Segment Start: Reading passage

I think that immigration is really poorly reported as we only ever receive a headline number of immigrants. There's no explanation of why immigration has increased or breakdown of the categories of immigrant and whether they will be net contributors or not. For example, take university students: around 290,000 overseas students came to the UK to study in 2022/3 and brought a further 90,000 dependents. Our further education funding has changed dramatically in the 38 years since I graduated to the extent that without the income from overseas students who make up 25% of the total and pay 2-4x what a UK student pays the sector would either collapse or more likely the taxpayer would need to find an addtional £7 billion a year. Essentially the overseas students are subsidising the UK students. At the end of their study around 40% of overseas students, around 150,000, remain in the UK.
This is a bargain for UK plc - a large number of well educated young people where the UK has spent nothing on their upkeep and education. Even more so since the vast majority of overseas students take subjects that are directly useful to employers, like medicine, science or engineering (I spoke to the dean of Electronic Engineering at my old university a couple of years ago and he told me 82 out of 100 students in that intake year were from overseas).
There are similar arguments that can be made on other immigrants who come here to work - the 50,000 who join the NHS is the most quoted example but there are plenty of others who come to work in all industries, especially social care. Economically these would be classed along with the students in the "desirable immigrant" category in that they make a net positive contribution in skills and cash to the economy. However current government policy is that those immigrants that come with non-working family need to cover the cost of state provided services for their family hence the recent increase in salary required for a skills working visa bringing your spouse/partner from £26K/year to £39K/year. This group caused most of the increase in numbers last year.

Segment End: Reading passage

=== Instructions ===
**a.** According to the commentary on immigration reporting, roughly what share of overseas students remain in the UK at the end of their study?
**b.** Quote the commentary on immigration reporting, starting with "I think that" and going on through "remain in the UK.".
The records that come next are not needed for any of this work.

Segment Start: Exercise data

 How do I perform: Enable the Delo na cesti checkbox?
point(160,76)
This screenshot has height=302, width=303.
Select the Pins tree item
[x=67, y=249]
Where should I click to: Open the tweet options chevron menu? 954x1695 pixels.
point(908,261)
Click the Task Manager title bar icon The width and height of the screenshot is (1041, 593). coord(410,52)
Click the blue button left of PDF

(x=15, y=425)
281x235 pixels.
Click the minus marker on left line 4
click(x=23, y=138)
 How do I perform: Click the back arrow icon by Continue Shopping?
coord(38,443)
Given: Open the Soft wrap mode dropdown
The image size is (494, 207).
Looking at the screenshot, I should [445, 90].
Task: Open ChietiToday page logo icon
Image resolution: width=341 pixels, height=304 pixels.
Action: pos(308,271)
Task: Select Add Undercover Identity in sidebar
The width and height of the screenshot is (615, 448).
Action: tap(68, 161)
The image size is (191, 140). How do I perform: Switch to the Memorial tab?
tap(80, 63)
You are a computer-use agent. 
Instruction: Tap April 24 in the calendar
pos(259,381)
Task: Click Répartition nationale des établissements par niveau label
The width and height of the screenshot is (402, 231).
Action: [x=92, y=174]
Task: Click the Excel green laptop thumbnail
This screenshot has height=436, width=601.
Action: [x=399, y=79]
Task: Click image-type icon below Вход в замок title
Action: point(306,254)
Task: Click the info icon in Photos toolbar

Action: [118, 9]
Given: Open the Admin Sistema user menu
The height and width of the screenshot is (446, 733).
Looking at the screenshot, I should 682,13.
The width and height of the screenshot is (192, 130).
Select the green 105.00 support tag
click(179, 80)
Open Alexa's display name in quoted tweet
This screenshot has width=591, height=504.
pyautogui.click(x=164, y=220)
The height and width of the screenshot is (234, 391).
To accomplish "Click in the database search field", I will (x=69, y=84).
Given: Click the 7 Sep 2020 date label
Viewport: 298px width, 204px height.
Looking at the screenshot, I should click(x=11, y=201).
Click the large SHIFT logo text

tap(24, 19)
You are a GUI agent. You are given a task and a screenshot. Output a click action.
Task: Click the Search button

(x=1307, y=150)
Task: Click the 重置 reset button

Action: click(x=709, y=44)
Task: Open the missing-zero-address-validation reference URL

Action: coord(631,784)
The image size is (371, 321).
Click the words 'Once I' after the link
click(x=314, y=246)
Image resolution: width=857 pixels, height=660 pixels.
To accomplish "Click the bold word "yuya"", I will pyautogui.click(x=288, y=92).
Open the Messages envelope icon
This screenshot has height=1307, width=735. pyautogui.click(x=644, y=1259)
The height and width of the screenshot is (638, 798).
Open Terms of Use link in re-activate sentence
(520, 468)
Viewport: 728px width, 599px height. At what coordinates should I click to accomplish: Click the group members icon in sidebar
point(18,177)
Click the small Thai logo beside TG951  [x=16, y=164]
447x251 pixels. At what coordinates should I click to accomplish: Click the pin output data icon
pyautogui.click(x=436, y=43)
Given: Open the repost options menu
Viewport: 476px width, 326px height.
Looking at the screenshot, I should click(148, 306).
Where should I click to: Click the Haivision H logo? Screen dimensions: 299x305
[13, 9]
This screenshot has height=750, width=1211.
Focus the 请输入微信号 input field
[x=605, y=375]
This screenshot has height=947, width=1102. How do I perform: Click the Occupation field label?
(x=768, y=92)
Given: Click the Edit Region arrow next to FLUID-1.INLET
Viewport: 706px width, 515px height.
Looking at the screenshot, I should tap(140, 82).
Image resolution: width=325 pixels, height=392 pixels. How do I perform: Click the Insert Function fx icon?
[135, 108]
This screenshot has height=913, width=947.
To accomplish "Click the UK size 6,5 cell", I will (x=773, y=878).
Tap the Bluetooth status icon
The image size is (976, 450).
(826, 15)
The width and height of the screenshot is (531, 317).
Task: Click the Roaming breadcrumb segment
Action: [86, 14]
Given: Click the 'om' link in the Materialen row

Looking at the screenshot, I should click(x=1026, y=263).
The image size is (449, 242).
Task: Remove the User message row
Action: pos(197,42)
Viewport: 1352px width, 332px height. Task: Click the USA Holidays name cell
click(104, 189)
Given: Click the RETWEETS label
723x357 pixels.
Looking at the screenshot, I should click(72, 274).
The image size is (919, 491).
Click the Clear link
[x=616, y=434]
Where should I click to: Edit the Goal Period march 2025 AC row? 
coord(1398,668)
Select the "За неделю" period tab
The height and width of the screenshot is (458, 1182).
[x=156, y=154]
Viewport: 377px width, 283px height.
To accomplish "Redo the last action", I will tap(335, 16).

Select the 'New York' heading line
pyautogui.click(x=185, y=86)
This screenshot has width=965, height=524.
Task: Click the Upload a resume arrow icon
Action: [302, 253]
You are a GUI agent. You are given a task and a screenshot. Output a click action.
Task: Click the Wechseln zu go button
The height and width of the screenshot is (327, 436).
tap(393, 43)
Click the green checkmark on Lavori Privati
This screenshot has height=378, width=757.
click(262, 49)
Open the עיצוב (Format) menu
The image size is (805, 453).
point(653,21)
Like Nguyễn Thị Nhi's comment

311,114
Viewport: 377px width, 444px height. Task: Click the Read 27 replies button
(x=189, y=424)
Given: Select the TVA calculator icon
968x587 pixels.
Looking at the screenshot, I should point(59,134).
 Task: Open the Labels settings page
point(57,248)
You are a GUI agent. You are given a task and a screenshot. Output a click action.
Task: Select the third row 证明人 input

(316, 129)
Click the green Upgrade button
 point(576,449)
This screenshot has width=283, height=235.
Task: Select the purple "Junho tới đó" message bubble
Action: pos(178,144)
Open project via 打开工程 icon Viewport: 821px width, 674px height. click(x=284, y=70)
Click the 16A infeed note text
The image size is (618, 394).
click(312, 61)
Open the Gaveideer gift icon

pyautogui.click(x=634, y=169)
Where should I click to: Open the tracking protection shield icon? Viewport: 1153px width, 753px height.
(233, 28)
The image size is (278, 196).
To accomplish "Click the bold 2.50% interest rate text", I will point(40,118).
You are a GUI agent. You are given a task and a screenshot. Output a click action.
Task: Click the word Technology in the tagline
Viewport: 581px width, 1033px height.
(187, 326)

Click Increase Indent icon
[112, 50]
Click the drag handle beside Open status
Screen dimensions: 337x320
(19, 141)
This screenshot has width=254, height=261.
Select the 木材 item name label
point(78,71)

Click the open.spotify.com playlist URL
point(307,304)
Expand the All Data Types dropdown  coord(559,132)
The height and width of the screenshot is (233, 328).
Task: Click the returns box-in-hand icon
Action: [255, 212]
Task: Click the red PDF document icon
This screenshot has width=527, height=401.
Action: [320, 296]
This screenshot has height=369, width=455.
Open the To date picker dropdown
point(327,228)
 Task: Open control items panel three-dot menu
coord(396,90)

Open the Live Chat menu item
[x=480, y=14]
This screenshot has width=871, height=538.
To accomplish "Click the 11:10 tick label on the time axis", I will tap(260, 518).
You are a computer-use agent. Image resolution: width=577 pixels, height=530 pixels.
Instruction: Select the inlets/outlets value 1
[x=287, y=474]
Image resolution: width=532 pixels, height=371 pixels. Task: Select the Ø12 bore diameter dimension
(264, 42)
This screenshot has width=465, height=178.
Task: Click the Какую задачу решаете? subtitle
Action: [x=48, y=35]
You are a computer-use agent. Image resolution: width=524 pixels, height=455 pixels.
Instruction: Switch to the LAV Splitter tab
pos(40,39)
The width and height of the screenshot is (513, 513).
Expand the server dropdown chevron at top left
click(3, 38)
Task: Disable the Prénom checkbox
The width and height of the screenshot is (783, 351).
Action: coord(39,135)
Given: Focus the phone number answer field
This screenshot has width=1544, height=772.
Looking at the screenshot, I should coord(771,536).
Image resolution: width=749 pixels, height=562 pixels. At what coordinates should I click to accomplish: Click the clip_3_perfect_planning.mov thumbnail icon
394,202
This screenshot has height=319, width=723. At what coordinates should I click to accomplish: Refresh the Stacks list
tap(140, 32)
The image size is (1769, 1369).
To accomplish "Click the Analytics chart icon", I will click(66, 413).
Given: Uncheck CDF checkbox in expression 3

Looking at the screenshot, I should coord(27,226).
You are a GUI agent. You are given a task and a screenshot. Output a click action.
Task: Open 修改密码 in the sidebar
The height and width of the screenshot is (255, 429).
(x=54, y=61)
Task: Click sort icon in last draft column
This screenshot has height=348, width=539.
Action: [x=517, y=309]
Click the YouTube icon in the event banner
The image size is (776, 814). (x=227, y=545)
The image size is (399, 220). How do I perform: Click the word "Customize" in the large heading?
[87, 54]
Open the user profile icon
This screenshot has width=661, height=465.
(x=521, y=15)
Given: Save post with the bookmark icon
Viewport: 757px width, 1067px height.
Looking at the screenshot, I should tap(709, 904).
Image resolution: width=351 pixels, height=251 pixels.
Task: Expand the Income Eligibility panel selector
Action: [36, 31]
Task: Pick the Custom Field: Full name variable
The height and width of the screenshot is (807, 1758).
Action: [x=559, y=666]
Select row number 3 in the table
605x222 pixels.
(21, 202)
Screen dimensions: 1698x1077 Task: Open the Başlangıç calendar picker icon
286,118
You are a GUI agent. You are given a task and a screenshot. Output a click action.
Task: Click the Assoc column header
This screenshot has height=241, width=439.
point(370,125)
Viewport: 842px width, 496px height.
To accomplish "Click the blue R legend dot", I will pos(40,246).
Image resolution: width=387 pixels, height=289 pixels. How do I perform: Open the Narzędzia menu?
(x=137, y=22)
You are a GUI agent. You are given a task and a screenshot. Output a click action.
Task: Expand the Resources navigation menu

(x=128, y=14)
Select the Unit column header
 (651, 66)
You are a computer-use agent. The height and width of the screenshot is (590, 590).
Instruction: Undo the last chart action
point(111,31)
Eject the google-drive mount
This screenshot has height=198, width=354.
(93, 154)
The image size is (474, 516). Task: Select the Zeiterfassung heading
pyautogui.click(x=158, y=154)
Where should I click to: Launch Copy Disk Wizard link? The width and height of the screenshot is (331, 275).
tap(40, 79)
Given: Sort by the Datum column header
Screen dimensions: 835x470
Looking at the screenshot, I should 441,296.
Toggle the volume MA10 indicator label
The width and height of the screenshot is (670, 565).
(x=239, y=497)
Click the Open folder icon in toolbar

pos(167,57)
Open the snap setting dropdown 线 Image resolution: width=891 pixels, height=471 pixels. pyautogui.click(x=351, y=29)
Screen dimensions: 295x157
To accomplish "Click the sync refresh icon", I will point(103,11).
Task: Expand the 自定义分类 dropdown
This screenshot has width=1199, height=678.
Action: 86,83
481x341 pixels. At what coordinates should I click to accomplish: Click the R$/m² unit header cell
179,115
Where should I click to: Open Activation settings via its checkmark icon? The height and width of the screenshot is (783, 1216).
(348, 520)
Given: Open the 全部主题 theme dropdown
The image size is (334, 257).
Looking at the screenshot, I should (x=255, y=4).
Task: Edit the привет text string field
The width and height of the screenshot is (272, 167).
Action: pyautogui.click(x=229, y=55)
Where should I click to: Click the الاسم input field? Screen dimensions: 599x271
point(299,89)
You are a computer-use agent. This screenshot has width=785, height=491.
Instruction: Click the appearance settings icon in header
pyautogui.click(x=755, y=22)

Segment End: Exercise data

=== Written answers ===
**a.** Around 40%, or about 150,000 students.

**b.**
I think that immigration is really poorly reported as we only ever receive a headline number of immigrants. There's no explanation of why immigration has increased or breakdown of the categories of immigrant and whether they will be net contributors or not. For example, take university students: around 290,000 overseas students came to the UK to study in 2022/3 and brought a further 90,000 dependents. Our further education funding has changed dramatically in the 38 years since I graduated to the extent that without the income from overseas students who make up 25% of the total and pay 2-4x what a UK student pays the sector would either collapse or more likely the taxpayer would need to find an addtional £7 billion a year. Essentially the overseas students are subsidising the UK students. At the end of their study around 40% of overseas students, around 150,000, remain in the UK.